* _PROBLEM DESCRIPTION_
Copy, word for word, the opening line of the data and each line after it until the line that contains "Viewport: 900px width, 461px height.", which is included. Leave the pictures out.
-----
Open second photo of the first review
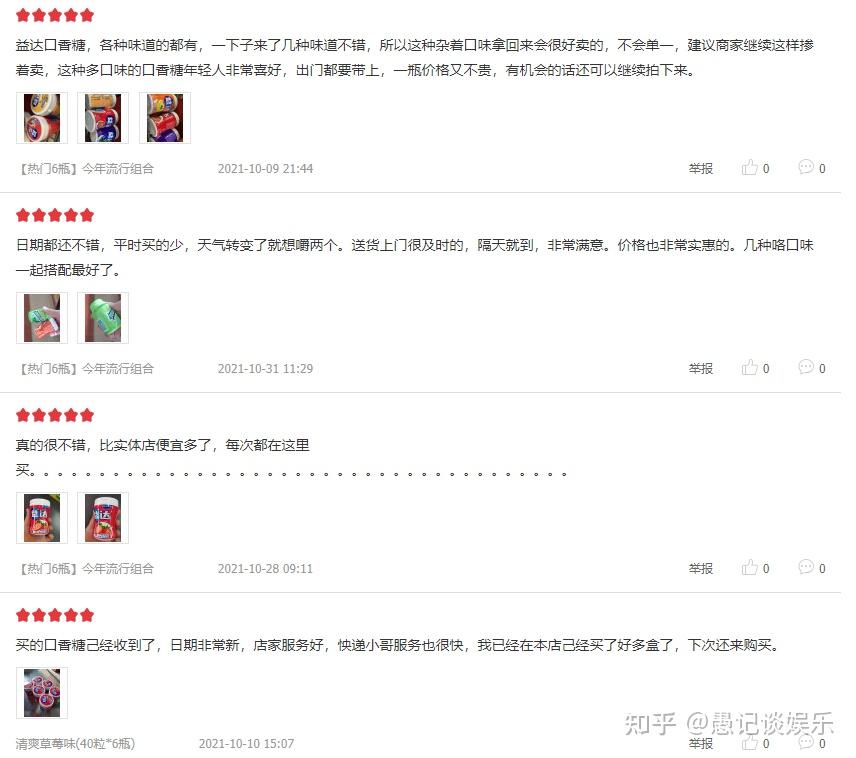The image size is (856, 758). (103, 118)
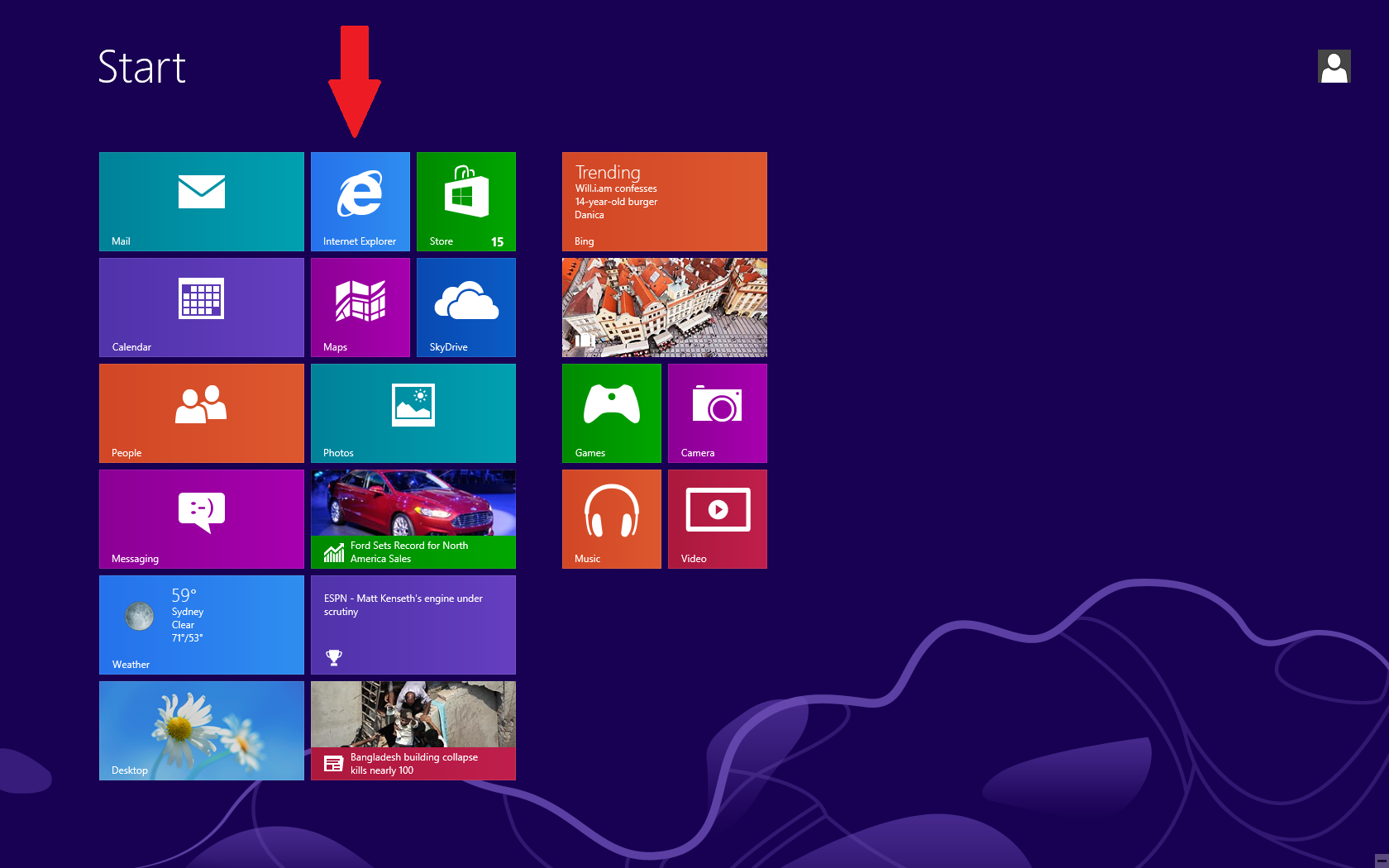Open the People tile
The width and height of the screenshot is (1389, 868).
click(x=201, y=413)
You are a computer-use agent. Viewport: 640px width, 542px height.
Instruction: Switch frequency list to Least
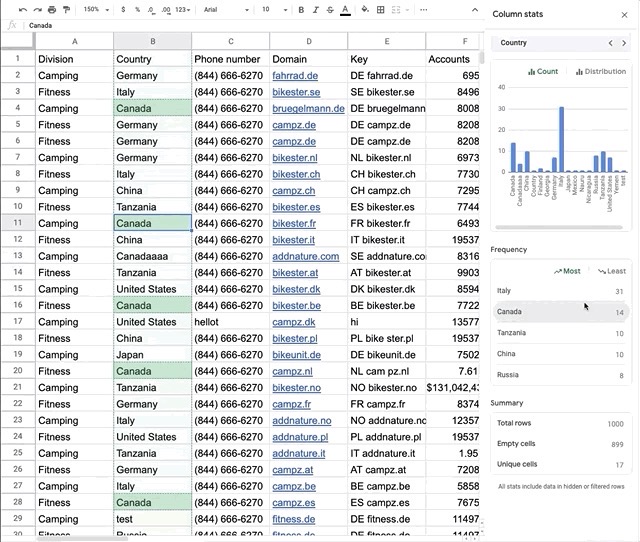point(611,271)
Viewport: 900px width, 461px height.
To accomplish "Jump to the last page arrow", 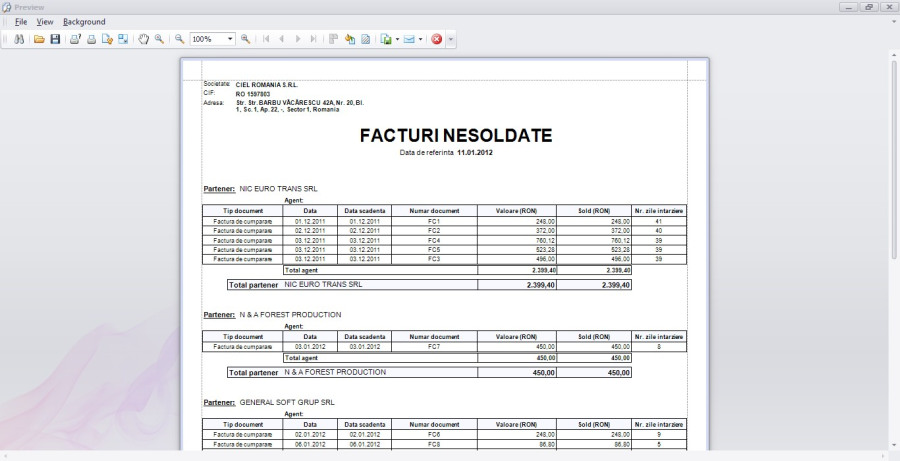I will [313, 39].
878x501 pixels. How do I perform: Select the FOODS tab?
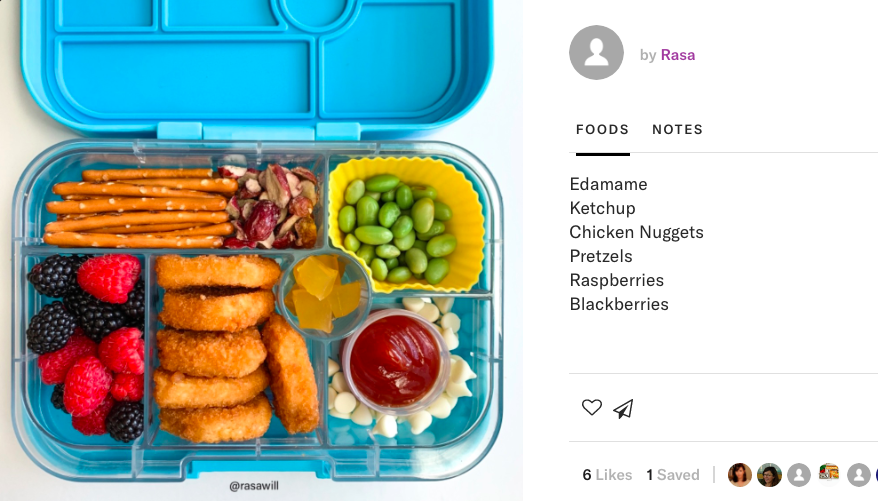point(603,129)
-----
* _WRITTEN ANSWER_
Open second photo of the first review
The image size is (856, 758). (103, 118)
Open the People tile
The width and height of the screenshot is (1389, 868).
click(x=201, y=413)
You are a computer-use agent. Viewport: 640px width, 542px height.
Instruction: Switch frequency list to Least
point(611,271)
Viewport: 900px width, 461px height.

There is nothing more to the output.